The accession of 10 new members to the European Union this year increased the trading bloc’s apple production capacity by almost 50 per cent overnight. However, the production curve is moving in different directions in members old and new.

While production of apples in the European Union 15 had fallen to less than eight million tonnes by the end of the 2003 harvest, in the 10 new member states, the figure is rising towards to the 3.5m tonne mark. Of the countries that joined the EU this year, Poland immediately became the largest producer of apples in the enlarged trading bloc.

The varietal mix in the EU25 is also changing, mainly as a result of the accession countries, with volumes of Golden Delicious and Red Delicious on the wane and Gala and Braeburn, as well as Idared, on the way up. Golden Delicious, it must be added, is still far and away the most widely produced variety, but a preference in certain markets for bi-coloured fruit is pushing new favourites towards the front of the planting queue.

Older varieties dominate the eastern European orchards, with production charts showing large increases in the “other” category, reserved for types that have limited commercial viability in the west. But with high domestic consumption of apples, these varieties are still consumed heavily in the east.

All major producing nations have registered a decrease in their national orchards. Apple production in the EU15 is now spread over 285,000 hectares. The new members can boast 265,000ha of apple orchards, but Poland accounts for around 170,000ha of that amount.

It can easily be deduced from these figures, therefore, that production efficiency is lacking in the new members, who between them produce half the amount of apples on the same expanse of land.

The fragmentation of the industry in the new 10 is a major obstacle to putting this right in the short-term. Lower productivity and yields are likely to be a fact of life for Polish apple producers for some time to come, and with quality and varieties not yet up to speed with the demands of western European customers, it will undoubtedly take a while for producers to develop an export culture and build up the volume to become a competitive force in the EU internal market. But investment from the west and the availability of EU monies should hasten the switch into more marketable varieties and encourage the adoption of more up to date production techniques and technology.

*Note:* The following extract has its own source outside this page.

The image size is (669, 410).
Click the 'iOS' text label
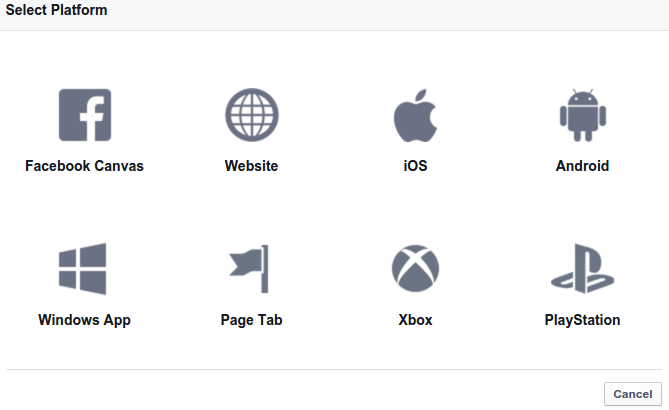click(416, 166)
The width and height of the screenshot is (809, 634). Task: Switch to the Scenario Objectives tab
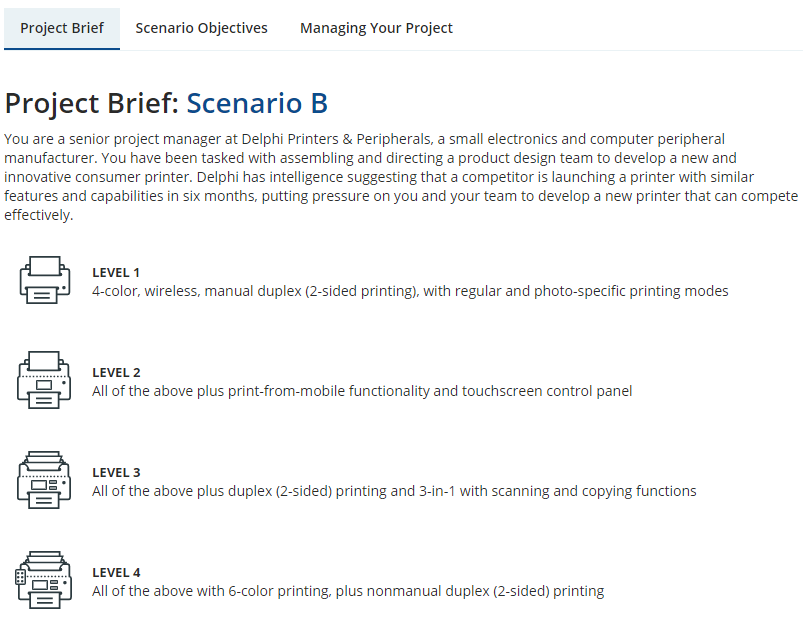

Where Poland is likely to feel the short-term benefits, however, is the processing market. While fresh apple consumption is showing a slight decline across the EU, to 21kg per capita, the aggregate fresh and processed consumption of apples was up to 28kg. That figure does not take the new member states into account, but it does illustrate the potential for Poland to clean up in the processing sector, an area in which it has already enjoyed considerable success with apples.

Internally, France remains the largest exporter of apples - shipping more than 600,000t to other member states in 2003. Italy has seen its exports jump noticeably in the last three years, while Belgium and the Netherlands have experienced 10 years of largely static overseas sales figures. France and Italy both export more than 100,000t of apples outside the EU, while most other production areas register minimal export volumes.

For a period in the late 1990s, the trade balance in apples was converging, but since 2000, the dependence on imported fruit to maintain year-round supply has seen imports increase rapidly while exports slid in the opposite direction. By the end of 2003, the balance was broadly similar to that of 1993.

Apple imports into the EU are moving towards the 800,000t mark, predominantly from the southern hemisphere. This has risen by around 250,000t in the last decade, a period which has seen production in the EU decline by 10 per cent. New Zealand is still the largest exporter of apples to the EU, but every country supplying the region has seen its figures increase in the last three years. Chile and South Africa are not far behind New Zealand and both have registered significant expansion in volume sent to the EU since 1993.

On the other hand, EU exports of apples have declined. Russia is the only major importer of EU-grown apples and its demand has halved to below 100,000t a year. No other individual non-EU country imports more than 50,000t a year.

The great unknown in the apple equation, of course, is China. Total global apple production in 2003 was 57.9mt, a whopping 41 per cent rise since 1990, when just 41mt were produced. China is the largest global producer by some distance, producing 20mt in 2003, or 35 per cent of the apples produced in the world last year. While much of the world either stagnated or registered small increases, Chinese production officially rose by an astonishing 400 per cent between 1990 and last year. However, the accuracy of data collection has improved in the last five of those years, when the expansion only registered at three per cent. The increase in Chinese production can be explained by a greater harvesting area (which stood at 2.1m ha in 2003) and vastly improved yields (up 259.69 per cent to 9,525kg/ha between 1990 and 2003).

All other regional figures pale by comparison therefore, but the EU25 now produce around twice the volume of both the southern hemisphere nations and US growers. The EU represents 22 per cent of the global figure, while the US and the southern hemisphere nations weigh in with 11 per cent each.